AK1 de novo assembly Scaffolds与GRCh38的数据结果进行比较

测序新技术的强大作用

这项研究的结果显示了测序新技术在从头基因组组装和“真正的”二倍体定相方面的强大能力,可以用来检测全方位的遗传变异和了解临床相关基因的单倍体的结构。这项基因包括:主要组织相容性复合体(MHC)的人类白细胞抗原(HLA)的基因变异,对药物基因组非常重要的CYP2D6基因,以及罕见的常染色体隐性遗传疾病,如家族性地中海热、Upshaw–Shalman综合征中涉及到的基因。

该项研究的领导者,国立首尔大学医学院的Jeong Sun Seo医生说:“10x Genomics的GemCode平台和有针对性的BAC克隆测序在这项研究中成功单倍体定相是必不可少的。”
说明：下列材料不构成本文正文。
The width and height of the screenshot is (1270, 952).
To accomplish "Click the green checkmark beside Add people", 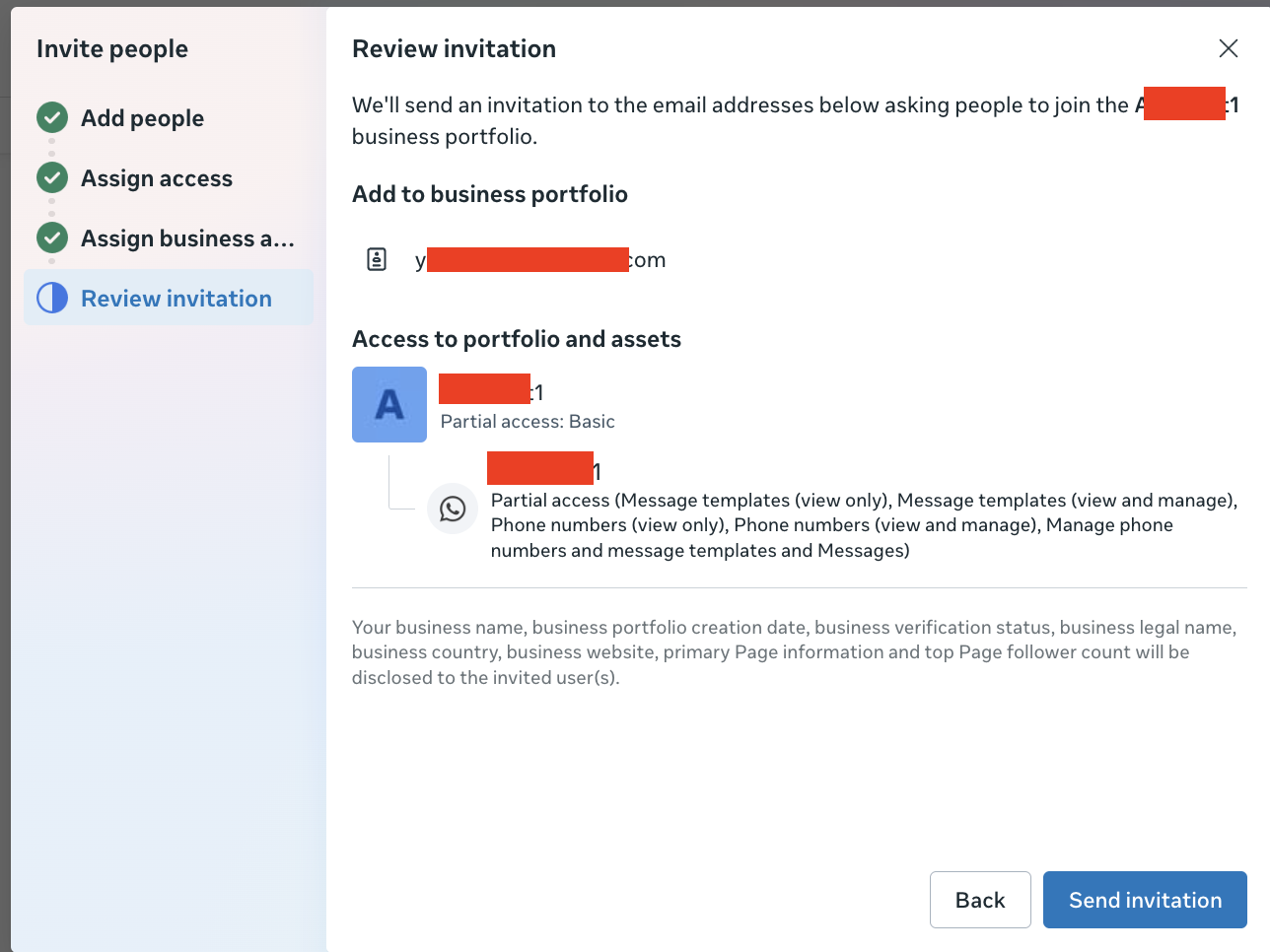I will click(51, 117).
10x Genomics的联合创始人和首席执行官SergeSaxonov说:“从头装配和定相就像十字瞄准线一样是我们的主要目标。我们的技术非常适合于临床和人群规模的测序。”


人类基因组从头组装及单倍体型定相信息总结统计

作者在文章中还比较了目前已有的人类基因组组装的测序平台、算法、组装和定相统计数据。该列表表明,单分子长读长测序技术在生成高质量组装数据上远超过短读长测序技术。这项研究清楚地表明了第三代测序长读长技术结合GemCode测序平台解决单倍型的从头组装方法的潜力,并揭示了以前未被发现的新的遗传变异,将迎来人类基因组测序的新标准。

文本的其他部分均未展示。